--- START GIVEN DATA ---
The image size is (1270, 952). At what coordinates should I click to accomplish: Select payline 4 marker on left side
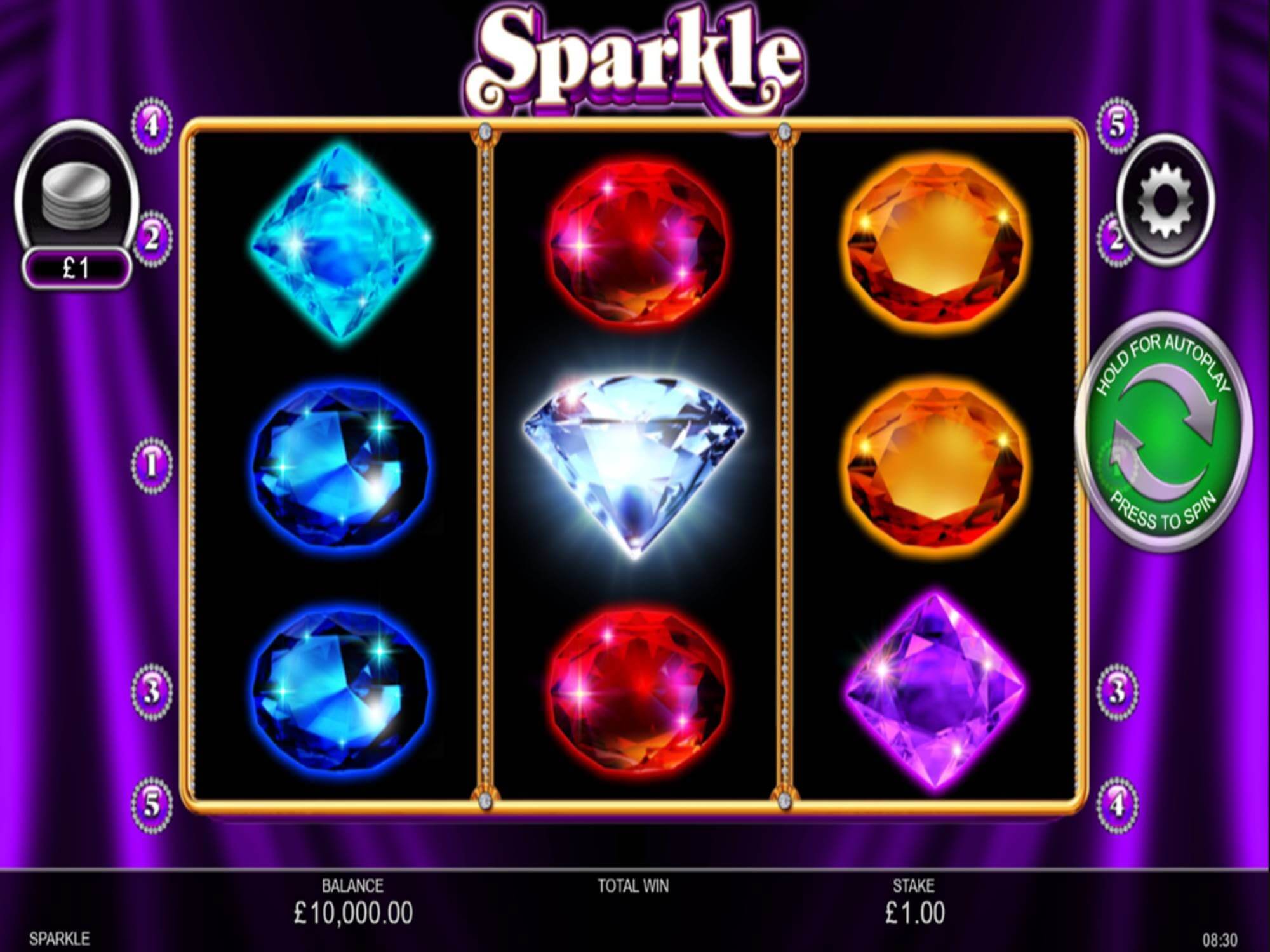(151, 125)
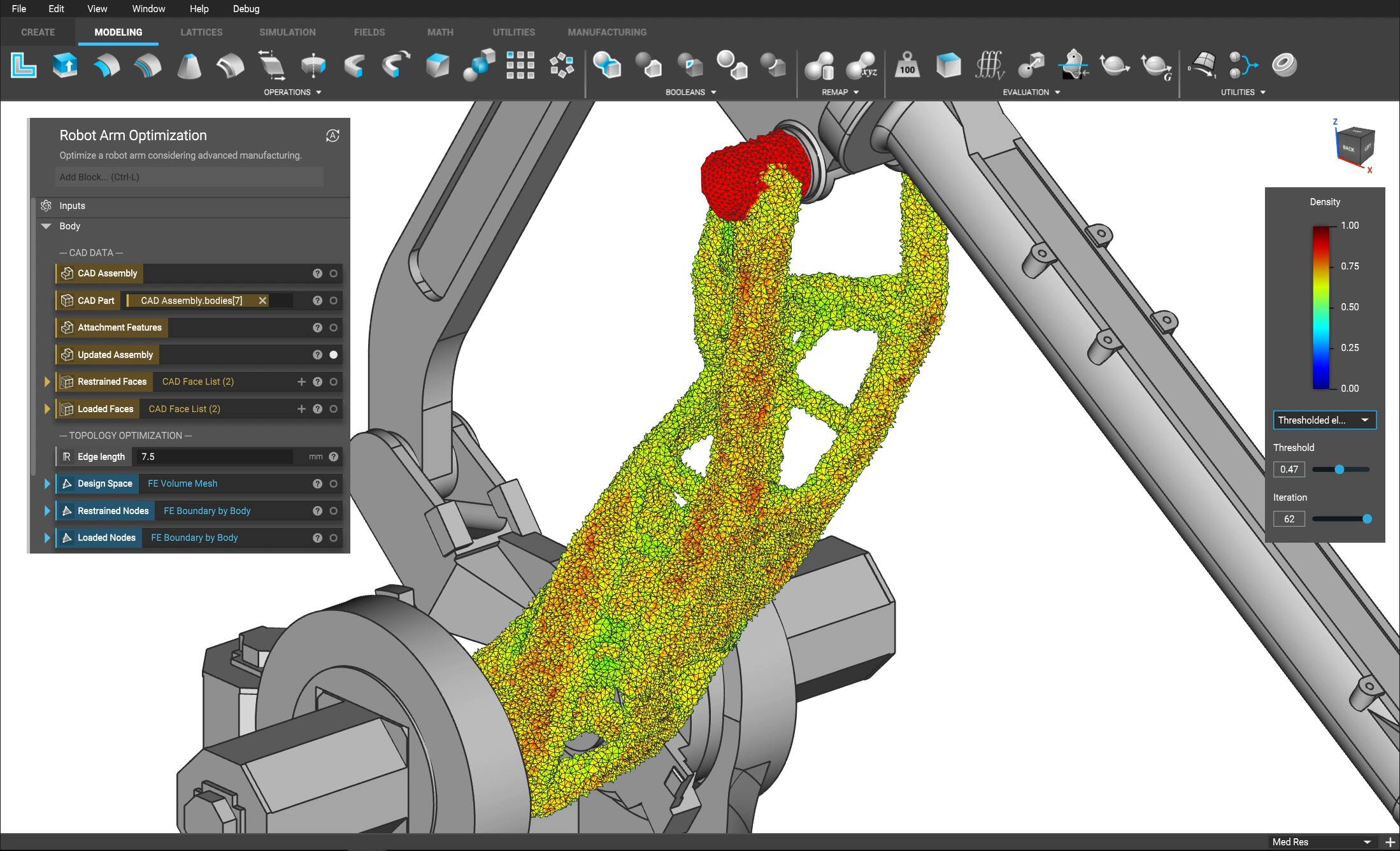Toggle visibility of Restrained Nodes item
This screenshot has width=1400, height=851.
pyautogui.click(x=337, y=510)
--- END GIVEN DATA ---
--- START GIVEN DATA ---
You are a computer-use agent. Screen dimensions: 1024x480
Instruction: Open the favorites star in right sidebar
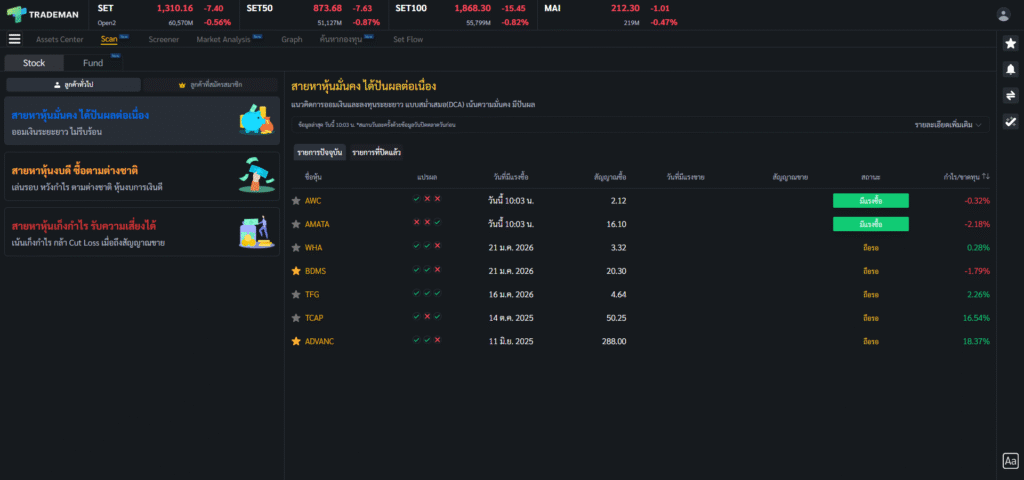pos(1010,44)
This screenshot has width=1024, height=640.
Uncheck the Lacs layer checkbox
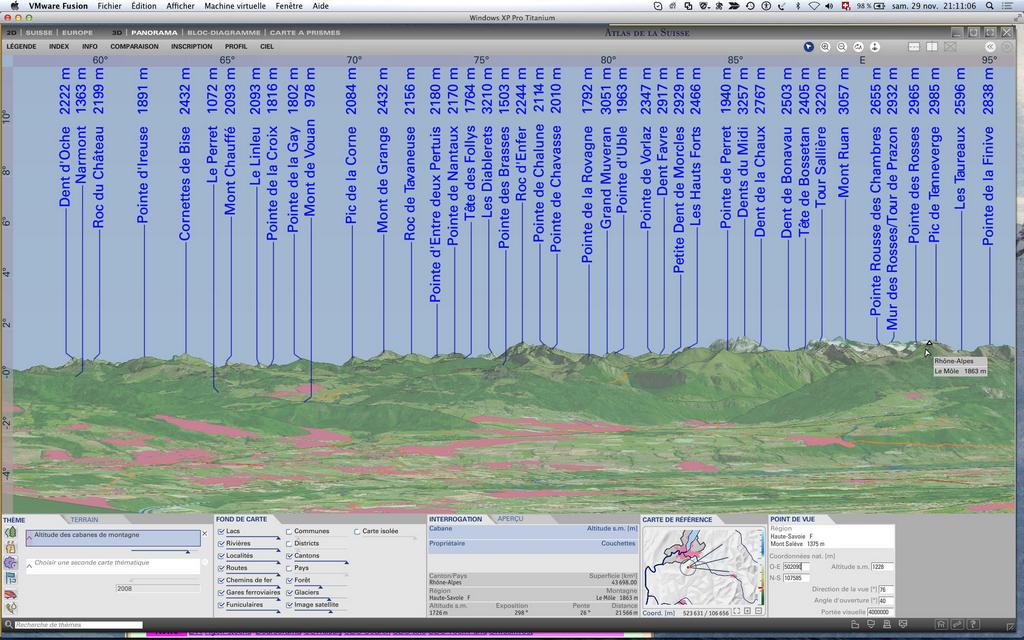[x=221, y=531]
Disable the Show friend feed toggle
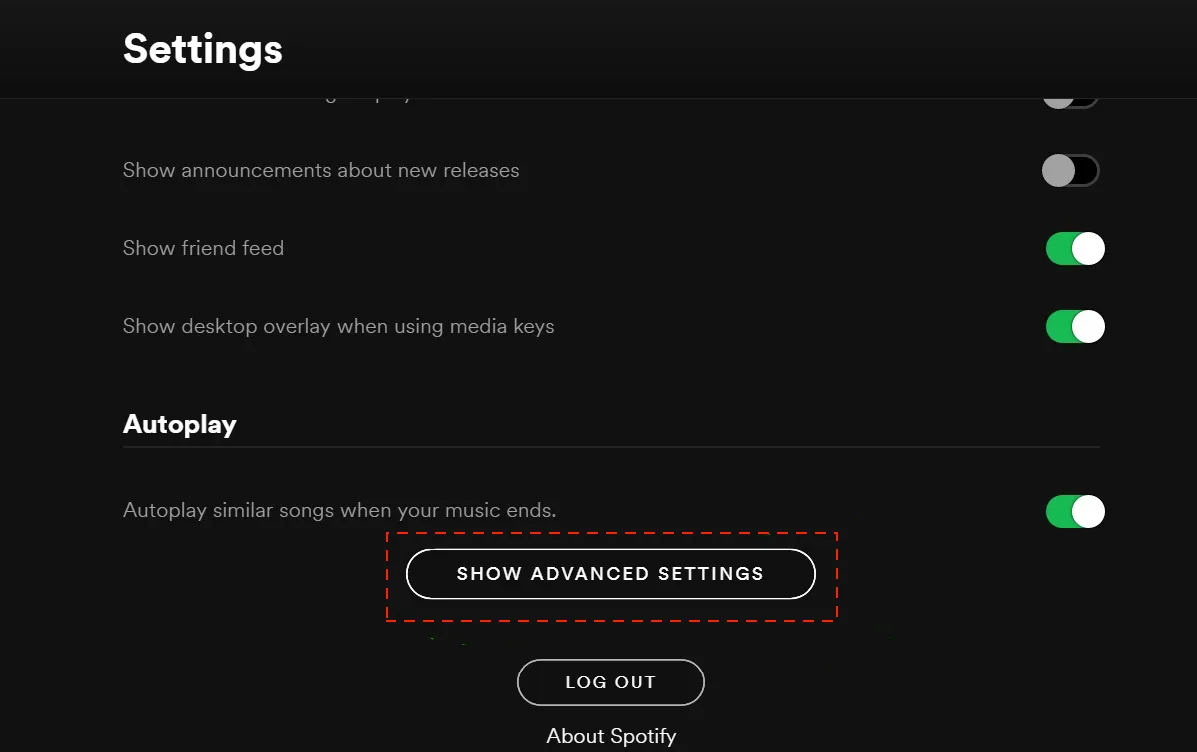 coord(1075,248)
--- END GIVEN DATA ---
*STATED GOAL*. Copy the lines of the records word for word, starting at the line containing "The image size" and ending after the line containing "pyautogui.click(x=337, y=510)". Leave the pictures out.

*WRITTEN RESPONSE*.
The image size is (1270, 952). At what coordinates should I click to accomplish: Select payline 4 marker on left side
(151, 125)
Toggle visibility of Restrained Nodes item
This screenshot has width=1400, height=851.
pyautogui.click(x=337, y=510)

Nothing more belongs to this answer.